I immediately pushed back. That’s a solution, not a need. Instead, I want to understand the business need. And implement the appropriate solution for the business need, instead of just mimicking functionality that was developed for a different platform with different challenges.
I created a story:
As a supervisor, I need to be able to modify a case I do not own so that I can assist the case owner as needed.
Notice that there’s nothing in my story about Temporary Yank. It’s a story. Not a solution. Temporary Yank was a fine solution to the story on the Clarify Classic Client, because of the limitations we had with the Clarify Client, specifically, the ownership paradigm was baked into the C code of the product, and extremely difficult to change. However, we don’t have those same limitations with fcClient. We have different challenges.
My solution for this business need within fcClient would be to simply allow a non-owner to modify the case. Because we ship source code for the case page, it’s easy to do. Simply modify the case web page. Currently, the code says that if the current user does not equal the case owner, then the case page is read-only. We’ll change that code so that it doesn’t make the page read only.

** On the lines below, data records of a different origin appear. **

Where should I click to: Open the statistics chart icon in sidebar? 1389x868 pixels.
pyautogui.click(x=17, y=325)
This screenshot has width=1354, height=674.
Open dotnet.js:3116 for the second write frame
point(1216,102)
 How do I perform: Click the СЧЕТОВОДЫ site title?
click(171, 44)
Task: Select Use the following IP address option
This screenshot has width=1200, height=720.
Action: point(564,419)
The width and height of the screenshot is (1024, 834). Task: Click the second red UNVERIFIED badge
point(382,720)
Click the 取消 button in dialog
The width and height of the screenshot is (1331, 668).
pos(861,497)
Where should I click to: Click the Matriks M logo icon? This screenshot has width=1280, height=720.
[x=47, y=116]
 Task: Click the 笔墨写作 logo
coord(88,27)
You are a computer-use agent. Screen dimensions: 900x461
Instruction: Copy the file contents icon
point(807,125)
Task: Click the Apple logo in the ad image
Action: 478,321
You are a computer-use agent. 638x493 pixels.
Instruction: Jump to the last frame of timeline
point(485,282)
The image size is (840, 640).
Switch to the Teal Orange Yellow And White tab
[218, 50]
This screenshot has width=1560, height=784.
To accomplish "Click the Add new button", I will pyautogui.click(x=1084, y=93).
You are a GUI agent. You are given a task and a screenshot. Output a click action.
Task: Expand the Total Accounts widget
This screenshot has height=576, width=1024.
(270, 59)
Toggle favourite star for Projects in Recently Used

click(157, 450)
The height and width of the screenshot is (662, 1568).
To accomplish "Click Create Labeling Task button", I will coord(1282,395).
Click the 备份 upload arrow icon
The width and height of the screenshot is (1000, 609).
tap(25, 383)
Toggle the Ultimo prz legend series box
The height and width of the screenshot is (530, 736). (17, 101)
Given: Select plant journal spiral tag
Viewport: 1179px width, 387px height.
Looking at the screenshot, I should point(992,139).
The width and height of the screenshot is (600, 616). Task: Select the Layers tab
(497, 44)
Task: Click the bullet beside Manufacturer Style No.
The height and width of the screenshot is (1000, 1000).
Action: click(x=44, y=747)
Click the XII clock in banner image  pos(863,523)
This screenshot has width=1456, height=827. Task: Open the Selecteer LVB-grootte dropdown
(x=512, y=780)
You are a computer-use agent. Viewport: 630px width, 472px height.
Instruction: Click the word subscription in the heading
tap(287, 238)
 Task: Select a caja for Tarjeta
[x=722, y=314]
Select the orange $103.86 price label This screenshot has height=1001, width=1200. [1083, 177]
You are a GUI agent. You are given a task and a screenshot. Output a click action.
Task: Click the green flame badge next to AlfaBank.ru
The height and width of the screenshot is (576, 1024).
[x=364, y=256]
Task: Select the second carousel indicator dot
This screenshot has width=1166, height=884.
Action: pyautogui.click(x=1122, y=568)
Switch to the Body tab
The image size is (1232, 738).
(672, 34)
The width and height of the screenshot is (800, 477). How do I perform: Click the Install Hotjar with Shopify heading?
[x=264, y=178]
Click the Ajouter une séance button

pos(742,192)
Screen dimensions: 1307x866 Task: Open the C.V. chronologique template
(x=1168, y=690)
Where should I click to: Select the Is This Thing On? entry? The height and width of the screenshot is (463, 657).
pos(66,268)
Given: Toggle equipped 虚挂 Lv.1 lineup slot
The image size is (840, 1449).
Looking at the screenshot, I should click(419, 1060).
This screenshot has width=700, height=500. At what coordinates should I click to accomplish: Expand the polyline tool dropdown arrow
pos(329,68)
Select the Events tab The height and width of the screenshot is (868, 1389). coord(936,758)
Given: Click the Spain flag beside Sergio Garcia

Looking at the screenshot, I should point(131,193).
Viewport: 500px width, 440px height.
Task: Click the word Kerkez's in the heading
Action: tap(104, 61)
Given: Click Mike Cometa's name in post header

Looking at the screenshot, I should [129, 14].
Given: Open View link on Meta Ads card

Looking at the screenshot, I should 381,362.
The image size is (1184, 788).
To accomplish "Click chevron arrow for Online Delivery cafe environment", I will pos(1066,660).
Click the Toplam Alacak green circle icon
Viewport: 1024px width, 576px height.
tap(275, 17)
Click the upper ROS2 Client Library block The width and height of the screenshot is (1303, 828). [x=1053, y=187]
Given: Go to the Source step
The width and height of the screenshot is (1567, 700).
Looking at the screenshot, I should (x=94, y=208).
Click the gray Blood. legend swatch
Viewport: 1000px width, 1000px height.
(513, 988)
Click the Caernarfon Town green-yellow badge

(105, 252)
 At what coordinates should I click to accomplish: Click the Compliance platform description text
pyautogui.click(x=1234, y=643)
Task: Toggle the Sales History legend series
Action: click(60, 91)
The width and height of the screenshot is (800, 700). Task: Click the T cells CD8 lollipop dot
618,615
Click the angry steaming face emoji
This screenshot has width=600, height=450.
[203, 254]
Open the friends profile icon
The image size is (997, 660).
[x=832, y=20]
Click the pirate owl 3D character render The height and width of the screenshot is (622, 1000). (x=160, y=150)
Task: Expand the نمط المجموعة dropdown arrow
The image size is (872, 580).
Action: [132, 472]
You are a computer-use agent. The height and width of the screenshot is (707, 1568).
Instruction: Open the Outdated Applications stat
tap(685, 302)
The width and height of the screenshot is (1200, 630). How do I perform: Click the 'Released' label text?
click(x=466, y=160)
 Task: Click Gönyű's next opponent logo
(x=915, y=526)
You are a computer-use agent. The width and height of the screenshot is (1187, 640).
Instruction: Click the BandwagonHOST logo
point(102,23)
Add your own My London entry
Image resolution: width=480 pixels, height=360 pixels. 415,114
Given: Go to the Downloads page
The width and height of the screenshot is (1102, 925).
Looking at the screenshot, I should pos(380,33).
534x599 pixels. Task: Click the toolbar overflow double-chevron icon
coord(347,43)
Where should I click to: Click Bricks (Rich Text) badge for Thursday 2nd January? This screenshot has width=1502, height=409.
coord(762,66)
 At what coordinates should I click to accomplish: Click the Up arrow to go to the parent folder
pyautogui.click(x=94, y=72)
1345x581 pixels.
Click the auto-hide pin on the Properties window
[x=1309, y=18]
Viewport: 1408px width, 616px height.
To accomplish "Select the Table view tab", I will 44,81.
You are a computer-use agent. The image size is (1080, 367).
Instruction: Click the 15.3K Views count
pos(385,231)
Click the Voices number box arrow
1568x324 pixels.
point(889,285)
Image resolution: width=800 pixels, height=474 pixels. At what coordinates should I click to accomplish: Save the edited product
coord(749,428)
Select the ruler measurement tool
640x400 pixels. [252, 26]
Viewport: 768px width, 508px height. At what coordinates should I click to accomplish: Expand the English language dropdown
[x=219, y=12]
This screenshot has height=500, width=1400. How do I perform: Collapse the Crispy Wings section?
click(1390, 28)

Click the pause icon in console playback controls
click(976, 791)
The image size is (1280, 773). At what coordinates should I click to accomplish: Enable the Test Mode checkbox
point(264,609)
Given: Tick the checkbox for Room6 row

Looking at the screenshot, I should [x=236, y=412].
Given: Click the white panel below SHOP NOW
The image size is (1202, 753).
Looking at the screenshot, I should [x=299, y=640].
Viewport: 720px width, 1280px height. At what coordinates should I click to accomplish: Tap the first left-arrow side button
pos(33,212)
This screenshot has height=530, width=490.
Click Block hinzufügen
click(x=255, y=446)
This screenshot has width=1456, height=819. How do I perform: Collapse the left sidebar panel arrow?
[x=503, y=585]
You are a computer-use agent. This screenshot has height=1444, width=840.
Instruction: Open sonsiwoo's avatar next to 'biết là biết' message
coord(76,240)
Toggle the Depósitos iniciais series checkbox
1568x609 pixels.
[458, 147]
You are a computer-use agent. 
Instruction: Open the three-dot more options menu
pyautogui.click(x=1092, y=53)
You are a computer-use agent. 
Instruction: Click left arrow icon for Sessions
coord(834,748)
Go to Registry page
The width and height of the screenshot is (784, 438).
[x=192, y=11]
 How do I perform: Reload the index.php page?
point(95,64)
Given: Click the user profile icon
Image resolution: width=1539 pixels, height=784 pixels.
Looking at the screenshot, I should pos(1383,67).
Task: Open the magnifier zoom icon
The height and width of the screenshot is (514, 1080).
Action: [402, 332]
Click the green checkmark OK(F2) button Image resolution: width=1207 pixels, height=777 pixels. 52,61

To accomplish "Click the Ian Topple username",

But, we probably don’t want to do this for everybody. This is where the "as a supervisor" part of the story comes in. Now we see how the story is just a placeholder for a conversation. As the conversation unfolded, we realize that we don’t want to hard-code supervisor, but we want to make this a privilege that someone has. We already have an extensible privilege class framework in place. I would add a new privilege, such as EditCaseWhenNotCaseOwner. This would now work like all of the other privileges that are managed from within Dovetail Admin. Then, in the case page, add a conditional so that if the current user has this privilege, the case will not be read-only.
There’s a few extra cases to consider, such as if the case is in a queue, or if the case is closed, but those are easy to add logic for.
As a note, when the supervisor modifies the case, an activity log is created, and it will clearly show that the supervisor was the person who made the change.
Perhaps a business rule cherry on top?
I would probably round out this functionality with a suggestion for a new business rule, which would notify the case owner if the case was modified by someone else.
Rule Name: Case Modification Notification
Object Type: Case
Start Event: Modify
Conditions: [Current Owner] != [Logger]
Notify: [Current Owner]
Message: [Object Type] [Object ID] has been modified by [Logger]
So what have we accomplished?
We’ve outlined a solution that allows a user other than the case owner to modify a case (as long as they have been granted privileges to do so). And when this happens, notify the owner that it did. In addition, the users don’t have to do anything special. Just edit the case. If we had mimicked the TYank functionality, the supervisor would have had to TYank the case first. So not only have we accomplished the goal, but we’ve simplified the process. Hopefully you can see what a difference it makes when you look at the problem first, as opposed to starting with a solution.